**Dataset entries**
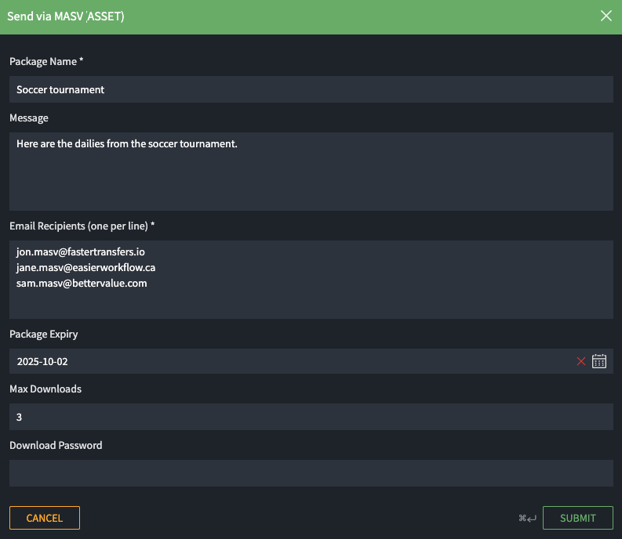The width and height of the screenshot is (622, 539).
Task: Click into the Package Name field
Action: (x=311, y=89)
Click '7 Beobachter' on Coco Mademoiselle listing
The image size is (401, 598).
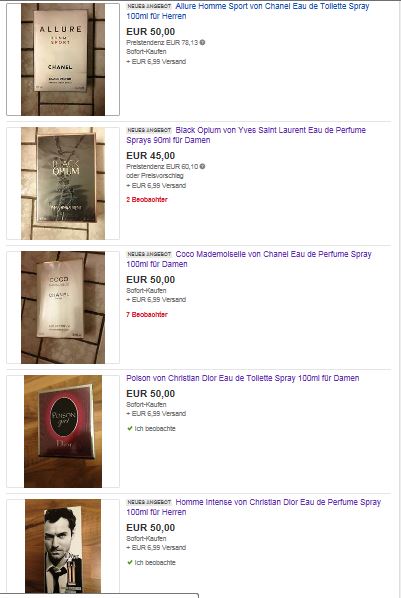[147, 314]
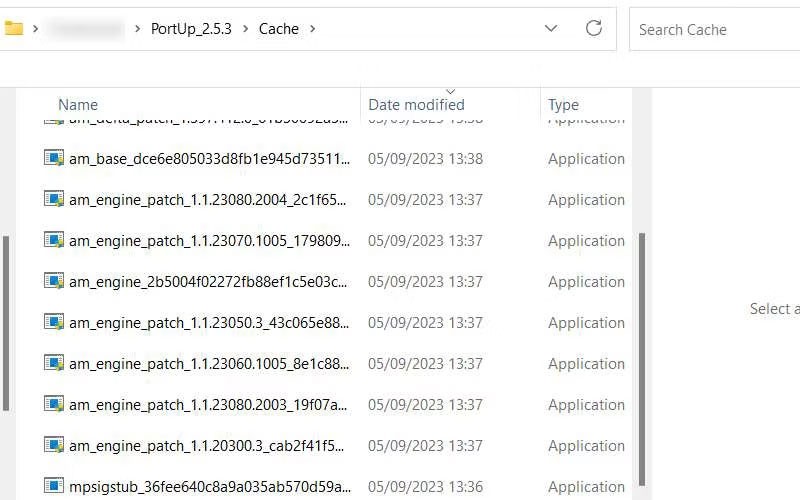
Task: Click the file list vertical scrollbar
Action: pyautogui.click(x=641, y=350)
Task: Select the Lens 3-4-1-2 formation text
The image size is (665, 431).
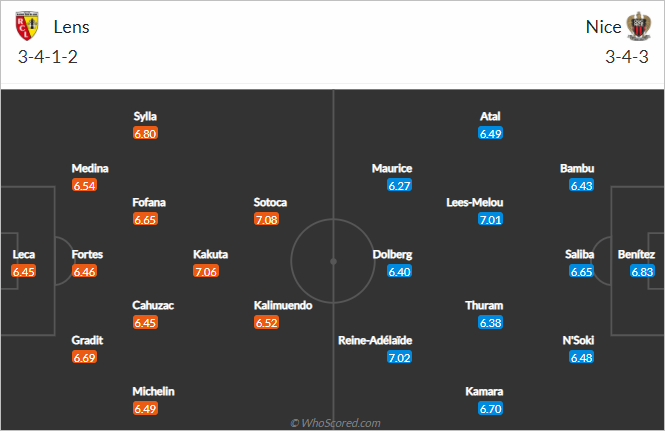Action: click(48, 57)
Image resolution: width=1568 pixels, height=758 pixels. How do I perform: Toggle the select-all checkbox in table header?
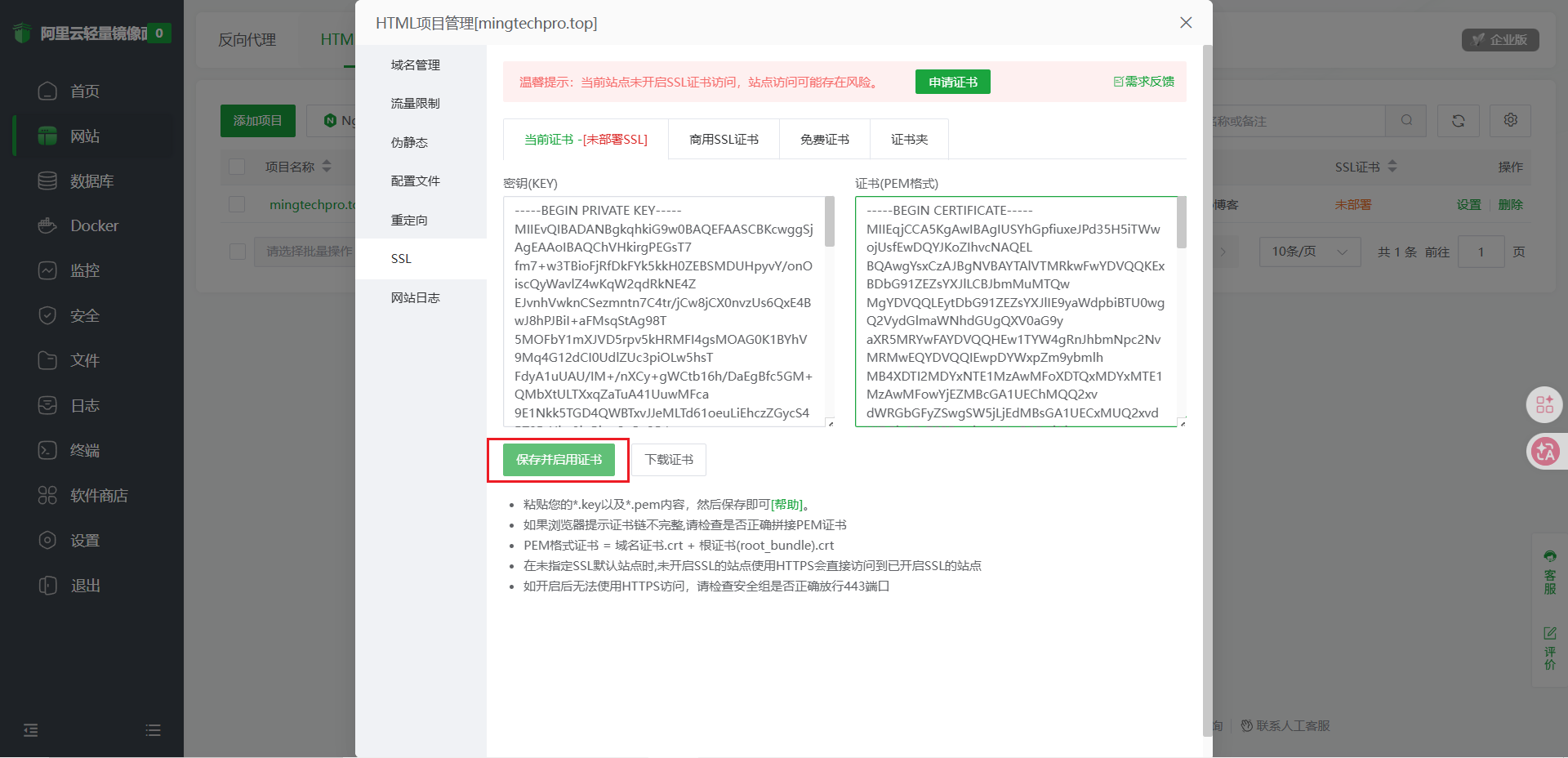[x=238, y=167]
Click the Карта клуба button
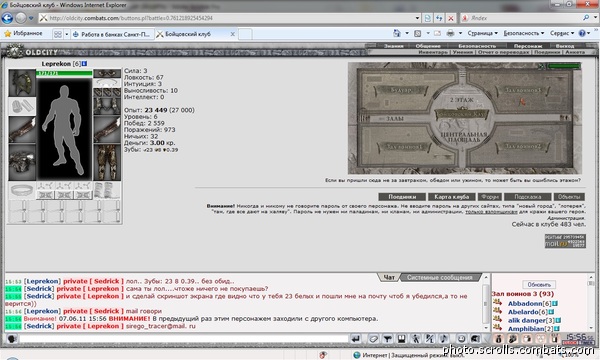Image resolution: width=600 pixels, height=360 pixels. (452, 197)
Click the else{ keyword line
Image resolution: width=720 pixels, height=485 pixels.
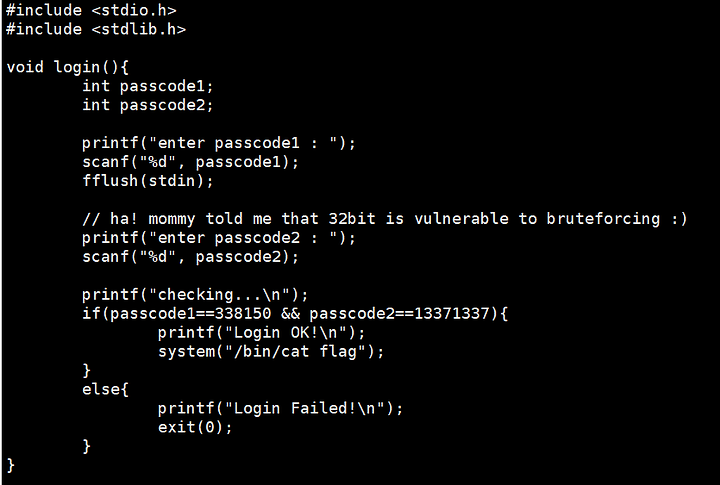pyautogui.click(x=105, y=389)
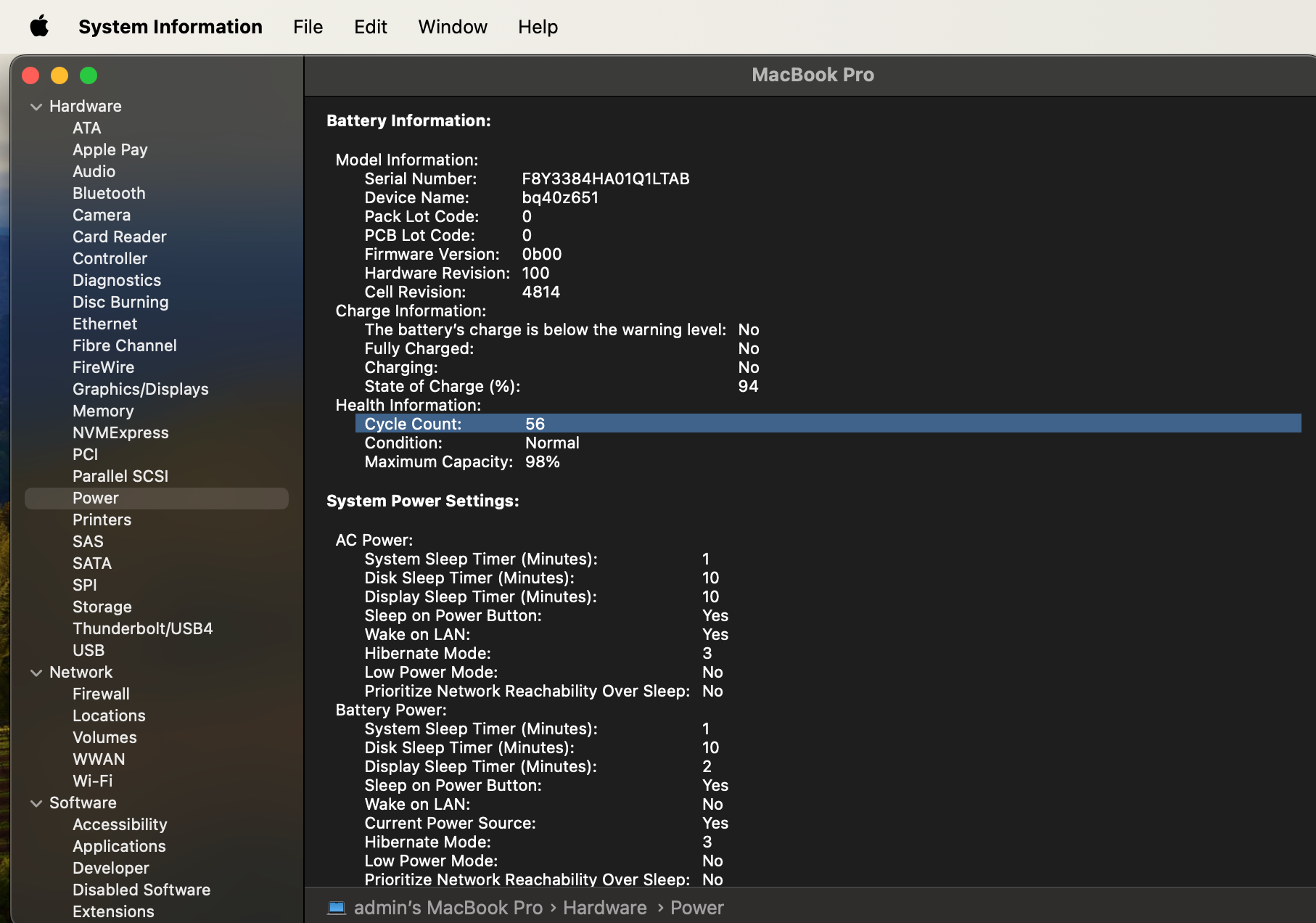Click the green zoom window button

89,75
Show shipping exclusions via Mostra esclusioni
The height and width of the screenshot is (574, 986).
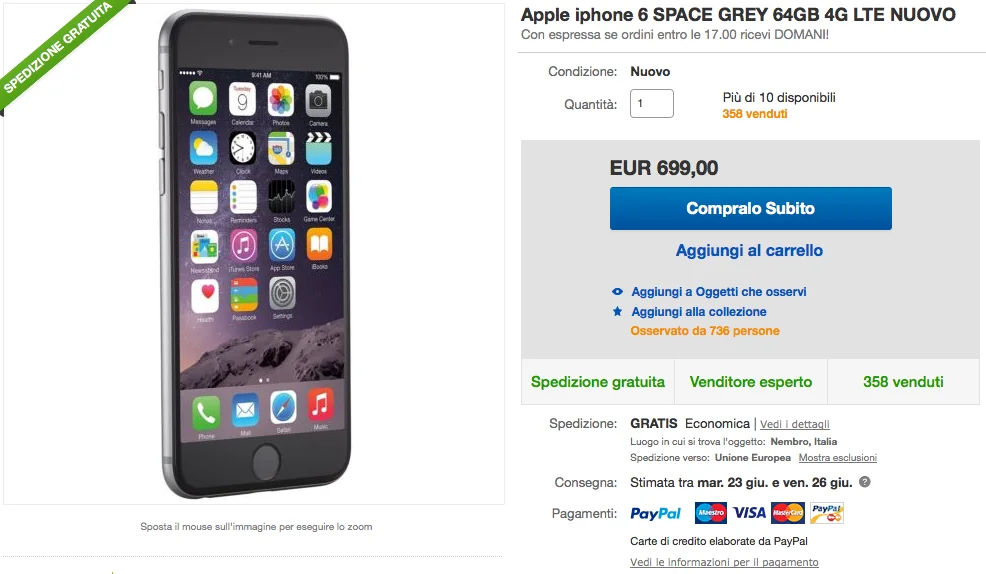[x=838, y=458]
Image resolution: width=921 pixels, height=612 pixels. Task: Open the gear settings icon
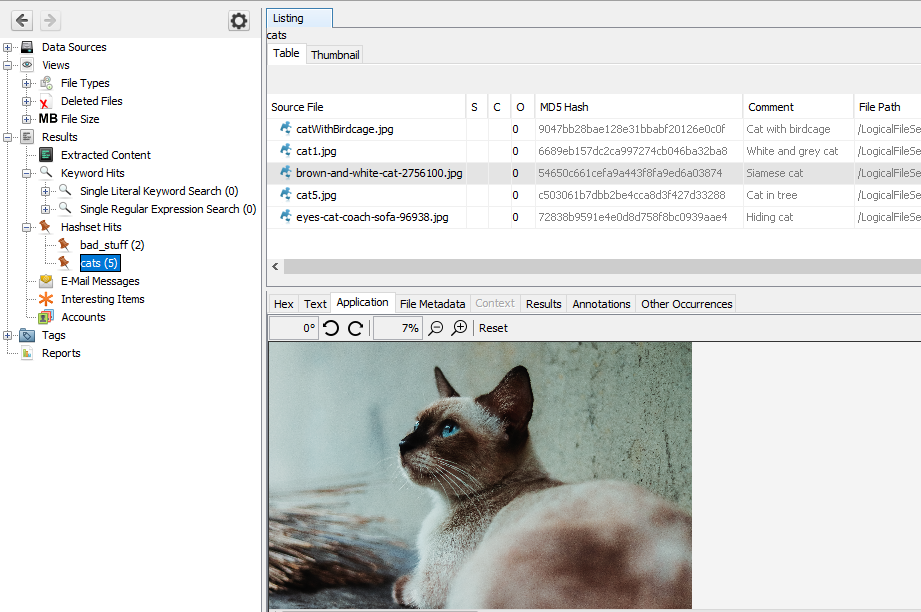pos(238,21)
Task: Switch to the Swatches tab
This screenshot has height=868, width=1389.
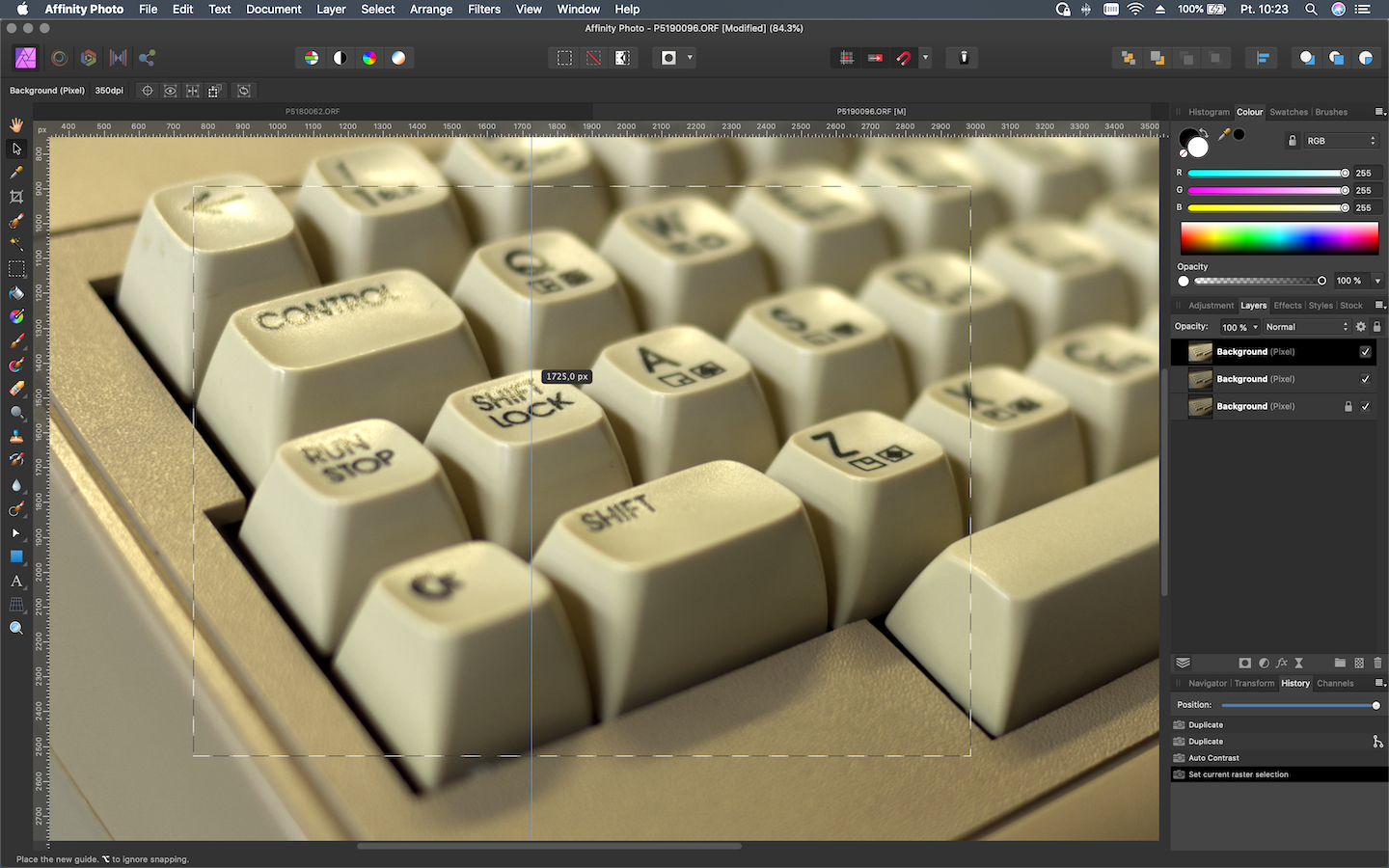Action: [1289, 112]
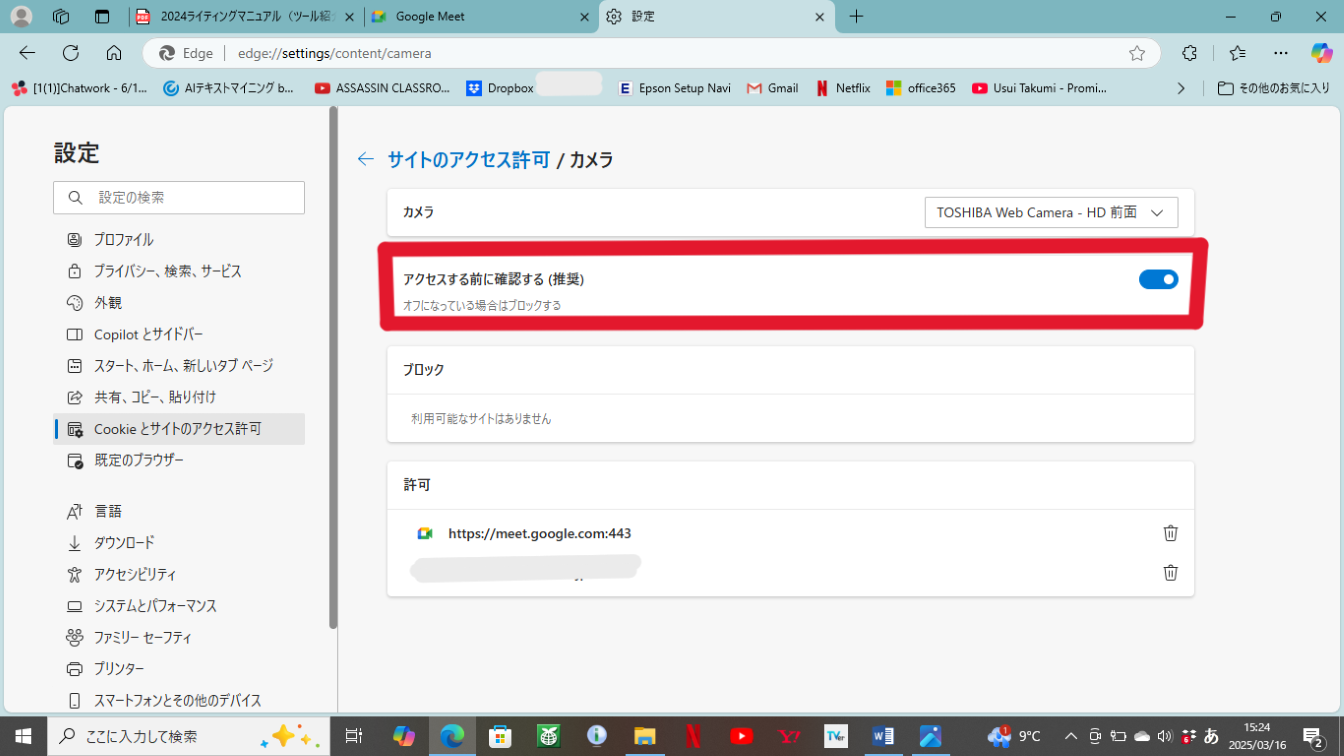Click the Extensions puzzle icon
1344x756 pixels.
(1189, 53)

**What to work on**
Copy exactly the lines running from the line with "Image resolution: width=1568" to the final line of the listing, keeping both ends and dropping any picture.

**Result of the task**
Image resolution: width=1568 pixels, height=758 pixels. How do I perform: Toggle the select-all checkbox in table header?
[x=238, y=167]
Click the Карта клуба button
Image resolution: width=600 pixels, height=360 pixels. (452, 197)
Click the else{ keyword line
Image resolution: width=720 pixels, height=485 pixels.
pyautogui.click(x=105, y=389)
Click the green zoom window button

89,75
Show shipping exclusions via Mostra esclusioni
The height and width of the screenshot is (574, 986).
[x=838, y=458]
Image resolution: width=921 pixels, height=612 pixels. Task: Open the gear settings icon
pos(238,21)
Task: Switch to the Swatches tab
This screenshot has height=868, width=1389.
Action: [1289, 112]
Click the Extensions puzzle icon
1344x756 pixels.
(1189, 53)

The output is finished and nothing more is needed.